To successfully create immersive virtual realities, users need to be able to intuitively and naturally interact with their virtual environment. When it comes to writing or sketching (which I will both refer to as “drawing”), the most intuitive and natural interaction is to manually do so with pen and paper since this is how we learned it from an early age. The contexts of Virtual Classrooms and Virtual Creative Collaboration are just two out of many use cases in which manual drawing could have an immense impact on immersion. But how can we bring manual drawing into Virtual Reality?

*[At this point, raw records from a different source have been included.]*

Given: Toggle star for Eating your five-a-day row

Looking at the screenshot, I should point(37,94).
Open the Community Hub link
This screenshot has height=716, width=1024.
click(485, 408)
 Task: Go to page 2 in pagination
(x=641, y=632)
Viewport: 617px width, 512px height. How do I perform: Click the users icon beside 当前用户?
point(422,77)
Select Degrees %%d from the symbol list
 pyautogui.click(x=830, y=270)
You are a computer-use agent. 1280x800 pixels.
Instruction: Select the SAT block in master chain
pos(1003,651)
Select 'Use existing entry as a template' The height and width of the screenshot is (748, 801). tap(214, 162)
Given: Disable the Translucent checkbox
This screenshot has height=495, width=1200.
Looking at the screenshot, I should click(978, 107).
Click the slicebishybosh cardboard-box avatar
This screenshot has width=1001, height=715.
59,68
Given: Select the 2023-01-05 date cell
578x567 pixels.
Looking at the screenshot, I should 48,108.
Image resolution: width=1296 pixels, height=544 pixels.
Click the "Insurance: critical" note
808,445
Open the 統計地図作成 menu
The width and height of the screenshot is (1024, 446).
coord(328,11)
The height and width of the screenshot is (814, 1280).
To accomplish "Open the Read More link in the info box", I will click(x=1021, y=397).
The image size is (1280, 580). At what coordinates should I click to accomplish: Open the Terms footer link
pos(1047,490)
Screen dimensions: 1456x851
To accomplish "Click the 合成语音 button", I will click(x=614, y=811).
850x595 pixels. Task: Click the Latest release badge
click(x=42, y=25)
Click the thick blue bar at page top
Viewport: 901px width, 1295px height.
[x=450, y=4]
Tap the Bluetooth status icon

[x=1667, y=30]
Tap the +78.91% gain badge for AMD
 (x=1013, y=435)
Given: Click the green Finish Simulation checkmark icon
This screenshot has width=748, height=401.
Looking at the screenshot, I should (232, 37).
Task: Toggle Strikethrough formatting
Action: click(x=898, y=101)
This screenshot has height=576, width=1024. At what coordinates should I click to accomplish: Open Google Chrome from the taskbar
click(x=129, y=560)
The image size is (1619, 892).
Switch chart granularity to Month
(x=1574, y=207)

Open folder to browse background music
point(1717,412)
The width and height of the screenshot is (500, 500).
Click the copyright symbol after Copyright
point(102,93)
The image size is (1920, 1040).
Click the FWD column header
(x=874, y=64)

The most common idea to create a drawing interaction in Virtual Reality (VR) is through an additional pen-like hardware device (so-called Stylus). Recently scientific pilot versions of styluses have been announced (e.g., Romat et al. (2021, March); Jackson et al. (2020); Elsayed et al. (2020, November)) and there are also first commercial styluses on the market (e.g., Logitech VR Ink or FlyingShapes). Since these styluses have been specifically developed for drawing interactions, their hardware is designed to draw as precisely as possible, e.g., through a pressure sensor built into the tip of the stylus. However, they also have the disadvantage that they are still rare and expensive or require additional tracking systems.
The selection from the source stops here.